■ Material for the task
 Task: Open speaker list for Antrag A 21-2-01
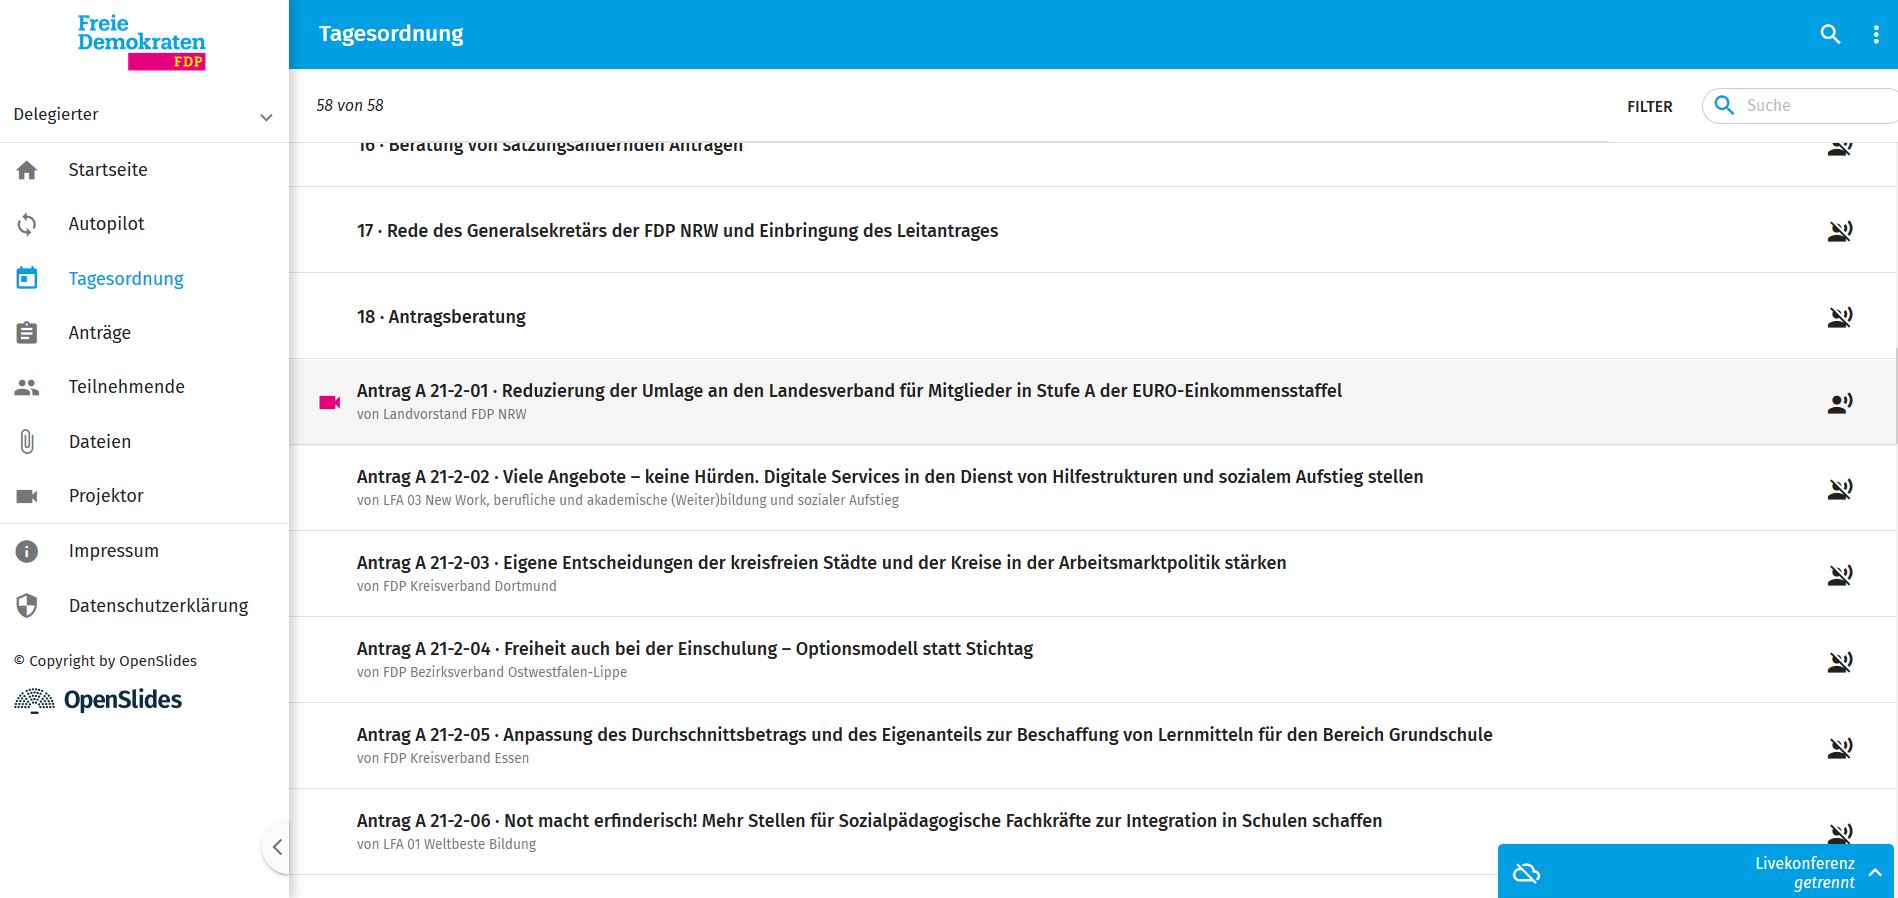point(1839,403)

---

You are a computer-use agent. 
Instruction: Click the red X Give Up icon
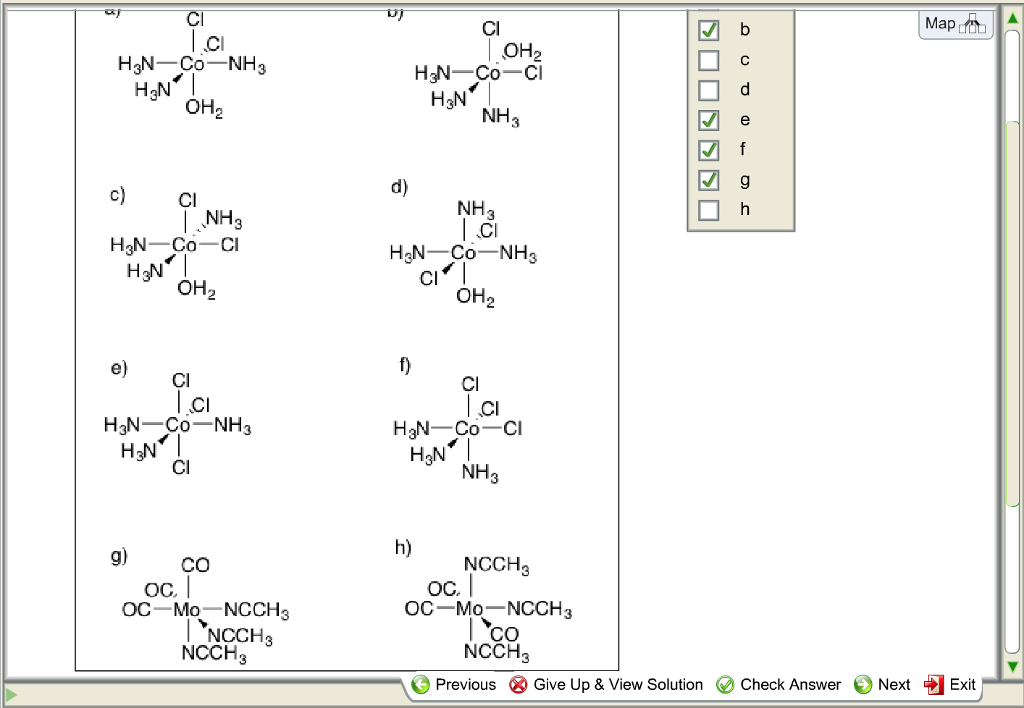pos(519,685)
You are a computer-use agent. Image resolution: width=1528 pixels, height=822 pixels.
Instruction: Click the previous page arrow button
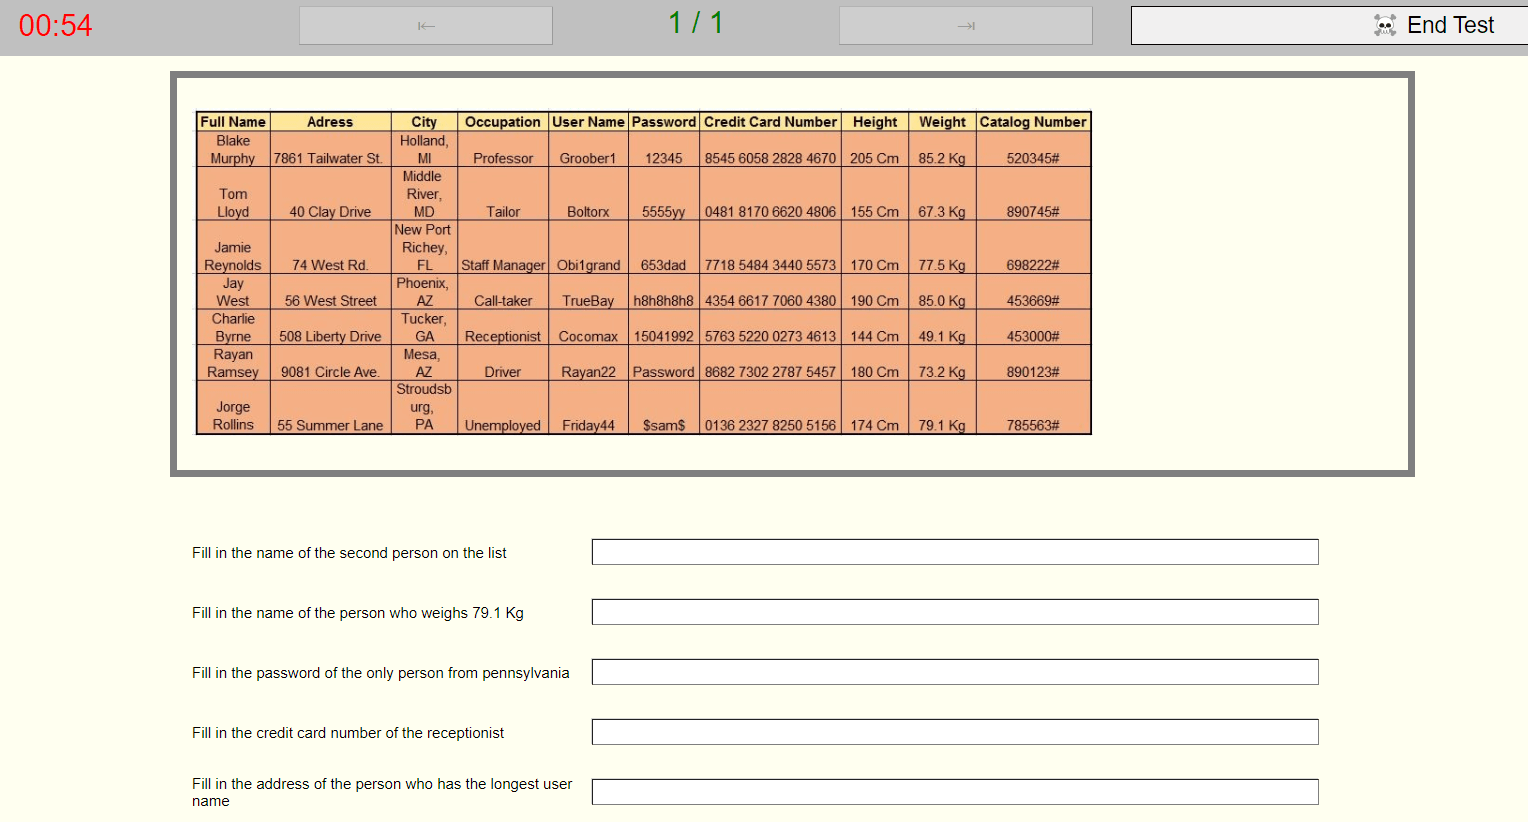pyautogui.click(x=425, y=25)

■ Directions for this task
What lines in the listing above contain the word "agent"? Show each one.

■ Completed exercise
You are a computer-use agent. 
You are a computer-use agent. Image resolution: width=1528 pixels, height=822 pixels.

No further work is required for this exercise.